I read an interview today with Eli Manning on Giants.com.
Manning was asked, “When you return as a World Champ and you know what is ahead and how difficult it is to look back, where does the motivation come from when you know you will be getting a ring next month?” I was intrigued by his answer:
I think the motivation is always trying to improve; always trying to get better, always trying to become a better player. Sometimes you can’t worry about winning a championship next year. You know how difficult that is; you know that a lot of things have to happen. But you can’t always control that. You can control making sure you are doing everything you can to be prepared–to get your workouts, to be in shape. Make sure you are doing everything you can to try and stay healthy and get your teammates mentally and physically ready for the season. So that is what we are doing right now. We are working hard. We are getting prepared and figuring out ways to get better.
If there’s one thing I noticed about Manning last season, it was the way he worked with his weapons in the offseason. He ran “Camp Eli” in Hoboken during the NFL lockout. He took young and inexperienced players like Victor Cruz and Jake Ballard and worked close with them to help improve their game.
Manning said the key factor to motivation is trying to improve. He spent the offseason trying to help his teammates step it up another notch.

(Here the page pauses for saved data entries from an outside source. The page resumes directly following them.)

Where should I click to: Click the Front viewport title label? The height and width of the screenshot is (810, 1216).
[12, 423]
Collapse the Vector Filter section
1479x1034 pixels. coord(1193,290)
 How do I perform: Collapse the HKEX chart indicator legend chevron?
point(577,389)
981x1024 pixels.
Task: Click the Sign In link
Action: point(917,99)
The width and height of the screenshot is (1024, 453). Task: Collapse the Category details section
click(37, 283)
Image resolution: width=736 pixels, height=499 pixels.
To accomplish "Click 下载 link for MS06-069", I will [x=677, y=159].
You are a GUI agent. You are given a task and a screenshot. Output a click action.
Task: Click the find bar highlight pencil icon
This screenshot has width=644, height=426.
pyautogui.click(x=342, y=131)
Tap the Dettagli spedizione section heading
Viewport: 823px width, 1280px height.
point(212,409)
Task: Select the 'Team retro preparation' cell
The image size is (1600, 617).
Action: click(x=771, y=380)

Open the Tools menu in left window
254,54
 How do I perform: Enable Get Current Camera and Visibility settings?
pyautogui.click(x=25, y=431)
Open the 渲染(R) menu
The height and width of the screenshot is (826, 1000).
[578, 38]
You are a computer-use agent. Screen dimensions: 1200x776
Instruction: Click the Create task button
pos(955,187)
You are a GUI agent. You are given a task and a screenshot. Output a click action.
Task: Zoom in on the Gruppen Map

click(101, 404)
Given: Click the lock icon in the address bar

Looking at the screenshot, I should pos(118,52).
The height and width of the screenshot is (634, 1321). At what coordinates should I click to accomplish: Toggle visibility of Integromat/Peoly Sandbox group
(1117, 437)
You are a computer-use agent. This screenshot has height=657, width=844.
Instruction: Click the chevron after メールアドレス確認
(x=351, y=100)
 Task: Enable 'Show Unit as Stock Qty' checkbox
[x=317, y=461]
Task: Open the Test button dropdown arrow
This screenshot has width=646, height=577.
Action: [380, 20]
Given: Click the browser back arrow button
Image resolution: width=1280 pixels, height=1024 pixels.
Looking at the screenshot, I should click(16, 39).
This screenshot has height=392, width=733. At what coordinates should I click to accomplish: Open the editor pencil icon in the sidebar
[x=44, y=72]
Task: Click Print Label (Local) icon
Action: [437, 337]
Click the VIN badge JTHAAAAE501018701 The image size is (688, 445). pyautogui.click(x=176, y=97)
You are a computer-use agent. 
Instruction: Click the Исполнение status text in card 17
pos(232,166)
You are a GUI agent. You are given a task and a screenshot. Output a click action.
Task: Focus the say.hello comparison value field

Making a move like this, to run a camp when coaches couldn’t, and to motivate young players when no one else could, is the definition of leadership.
Sure, the goal every team wants to accomplish in any season of any sport is to win the championship. You’d be crazy not to. Being a defending champion can make it difficult to NOT thinking about repeating.
Manning is making it clear that even though that will be the focus down the line, that shouldn’t be the focus right now. Now is the time to focus on preparation for the season. Manning is pretty much saying let’s get to Week 1 first and work from there. Let’s not get over excited and expect more than you should.
The focus right now is improvement. Without that you won’t be better.
There are many questions players should be asking at this moment:
I was injured last season. How do I stay healthy? I scored a lot of touchdowns last year. How do I score more? I ran for 2,000 yards last season. What do I need to do to get 3,000? I have decent speed. What training do I need to get faster?
Manning wants his guys to ask themselves how they can take what they did last year and make it better. There’s plenty of time before Super Bowl XLVII.
Manning has very unique leadership skills. He’s not the outspoken loudmouth that you read about in the paper everyday. He keeps his discussions with teammates behind closed doors.
He is also physically and mentally tough and it splashes to his teammates.
Anyone that says Manning isn’t tough is out of their mind. Let’s compare him, let’s say, to Tom Brady.
Don’t get me wrong, Tom Brady is a great quarterback. Probably top five in NFL history. He has the looks, the model wife, and the insane stats. What he also has are veteran receivers, tall and fast tight ends, and a strong offensive line. That’s what makes him great.
What does Manning have? He has a weak offensive line. They don’t protect him enough and he gets sacked on average four times a game. The second Brady’s line crumbles…he crumbles. When Manning’s line crumbles…he gets up and keeps going. Brady complains to the officials. Manning takes the hit and moves to the next play.
Teammates recognize the fact that the leader keeps calm, cool, and collected. When they see this, they follow.
Antrel Rolle put it simply last season: Manning doesn’t always get up in front of his team to speak, but when he does, they listen.